Marcus Ginyard added a career-high 17 points, Wayne Ellington also had 17 and Ty Lawson finished with 15 for the Tar Heels (11-0), who shot 57 percent in continuing their best start since the 1997-98 team won its first 17 games.

But Williams was less than satisfied after the Tar Heels' most recent outing, a sleepy 10-point victory three days earlier against Nicholls State. After that game, the Hall of Fame coach said his goal for the next day's practice was to run his team hard enough to "see how many guys I can make throw up."

North Carolina responded with just the kind of focused defensive performance the coach was after, with his team pressuring the passing lanes, forcing 17 turnovers and regularly generating easy baskets.

"They had no choice (to play hard) this time. Either that, or get on the track team," Williams said.

The Tar Heels never trailed, led by 20 points at halftime and made it a 30-point game just 4 minutes into the second half.

"We didn't seem to have any answers to slow them down," UC Santa Barbara coach Bob Williams said.

The only question was whether they would crack the 100-point mark for the fourth time this season. Football player Greg Little, making his debut on in a basketball game, took care of that by hitting a 3 from the right corner with 53 seconds left to make it 101-70 and send the crowd into delirium.

"Nobody wants to see Coach that mad again, so everybody's picked up their play," Lawson said. "When we've got a team down 20, get it to 30, make the game out of reach. We're trying to do everything to please (Williams)."

James Powell and Alex Harris scored 17 points apiece and Nedim Pajevic had 12 for the Gauchos (10-2), who were denied in their bid to match the best 12-game start in school history. UC Santa Barbara's eight-game winning streak — its longest since opening 1988-89 with 11 straight victories — also was snapped in its first meeting with a No. 1 team since knocking off eventual national champion UNLV in 1990.

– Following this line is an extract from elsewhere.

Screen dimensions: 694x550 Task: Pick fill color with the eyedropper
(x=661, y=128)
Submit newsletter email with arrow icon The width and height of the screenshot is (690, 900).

"When you play someone of that athletic ability, that physical talent, it exposes areas that you're not very disciplined or committed to," Bob Williams said. "And so when that gets exposed (you go) one of two ways — either you learn from that, clean it up, or you're never going to play against somebody of this level and be successful."

Danny Green had 11 points and Deon Thompson had a career-high 12 rebounds for North Carolina.

Hansbrough — who has four straight games with at least 20 points, and eight on the season — had his second overwhelming performance against the Gauchos. He had the first double-double of his career two seasons ago in the only previous meeting between the schools.

"The difference was that we got out to a better start defensively, got some stops, didn't let the other team get any confidence built up, and it really helped us," Hansbrough said.

The only blemish on North Carolina's latest dominating performance was a severe drought from long distance.

The Tar Heels scored 52 points in the first half despite missing all five of their attempts from 3-point range. They misfired on their first eight shots from that distance before Bobby Frasor finally knocked down a 3 from the right wing with 12½ minutes left, and they finished 3-of-16 from behind the arc.

"Wayne, I told him to make layups because he wasn't making anything else," Roy Williams said of Ellington, who missed all four of his 3-point attempts.